◆ What you need to do ◆
Your answer should hold each line of the material that contains the word "computer".

※

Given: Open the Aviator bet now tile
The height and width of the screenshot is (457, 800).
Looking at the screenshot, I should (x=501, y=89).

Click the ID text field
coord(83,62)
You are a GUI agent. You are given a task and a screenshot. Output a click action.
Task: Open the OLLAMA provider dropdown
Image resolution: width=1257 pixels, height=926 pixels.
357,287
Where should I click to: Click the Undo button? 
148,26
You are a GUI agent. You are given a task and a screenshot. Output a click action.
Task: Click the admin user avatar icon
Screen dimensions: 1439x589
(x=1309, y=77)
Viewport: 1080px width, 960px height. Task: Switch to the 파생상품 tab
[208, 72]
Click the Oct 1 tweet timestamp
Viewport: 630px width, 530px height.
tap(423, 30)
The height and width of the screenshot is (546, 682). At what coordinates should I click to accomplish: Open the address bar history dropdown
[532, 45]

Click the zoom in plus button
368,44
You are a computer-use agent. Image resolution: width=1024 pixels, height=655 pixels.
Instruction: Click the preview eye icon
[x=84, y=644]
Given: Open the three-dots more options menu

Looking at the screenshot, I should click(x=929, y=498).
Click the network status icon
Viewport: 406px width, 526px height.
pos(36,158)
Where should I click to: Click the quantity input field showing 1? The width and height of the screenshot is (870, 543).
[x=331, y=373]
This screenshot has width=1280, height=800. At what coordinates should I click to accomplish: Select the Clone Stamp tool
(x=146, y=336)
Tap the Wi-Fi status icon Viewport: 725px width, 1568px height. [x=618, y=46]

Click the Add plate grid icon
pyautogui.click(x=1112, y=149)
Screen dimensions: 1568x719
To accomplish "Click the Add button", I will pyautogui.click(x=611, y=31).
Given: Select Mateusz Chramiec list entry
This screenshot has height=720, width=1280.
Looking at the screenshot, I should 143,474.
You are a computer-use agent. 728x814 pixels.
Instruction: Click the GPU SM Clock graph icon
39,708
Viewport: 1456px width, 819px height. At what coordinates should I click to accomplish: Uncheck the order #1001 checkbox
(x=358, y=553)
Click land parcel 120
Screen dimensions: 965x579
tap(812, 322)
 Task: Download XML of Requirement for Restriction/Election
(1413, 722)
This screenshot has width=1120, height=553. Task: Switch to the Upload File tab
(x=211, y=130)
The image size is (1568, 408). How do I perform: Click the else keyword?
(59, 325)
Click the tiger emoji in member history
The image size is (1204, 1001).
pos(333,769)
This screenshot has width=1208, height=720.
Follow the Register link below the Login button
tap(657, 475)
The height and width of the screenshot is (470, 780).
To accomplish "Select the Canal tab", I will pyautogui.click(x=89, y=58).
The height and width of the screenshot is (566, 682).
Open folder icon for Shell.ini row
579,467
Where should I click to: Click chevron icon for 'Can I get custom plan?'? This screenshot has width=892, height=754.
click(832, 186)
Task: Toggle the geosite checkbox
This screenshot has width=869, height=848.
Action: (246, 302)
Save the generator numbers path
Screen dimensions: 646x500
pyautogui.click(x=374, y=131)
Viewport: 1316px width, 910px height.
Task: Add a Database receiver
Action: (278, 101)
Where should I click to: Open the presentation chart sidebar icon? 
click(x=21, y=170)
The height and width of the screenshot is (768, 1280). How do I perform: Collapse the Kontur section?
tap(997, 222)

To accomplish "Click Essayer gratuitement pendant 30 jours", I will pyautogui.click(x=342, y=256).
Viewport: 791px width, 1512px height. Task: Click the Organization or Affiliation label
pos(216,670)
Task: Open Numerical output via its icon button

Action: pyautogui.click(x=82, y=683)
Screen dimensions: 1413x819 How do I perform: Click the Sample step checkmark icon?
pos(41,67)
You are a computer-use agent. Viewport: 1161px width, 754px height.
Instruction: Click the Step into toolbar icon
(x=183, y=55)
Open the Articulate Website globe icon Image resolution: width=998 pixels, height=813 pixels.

※

◆ Result of the task ◆
You are a computer-use agent. Image resolution: width=1024 pixels, height=655 pixels.
You are a computer-use agent. 728x814 pixels.
You are a computer-use agent. Viewport: 1161px width, 754px height.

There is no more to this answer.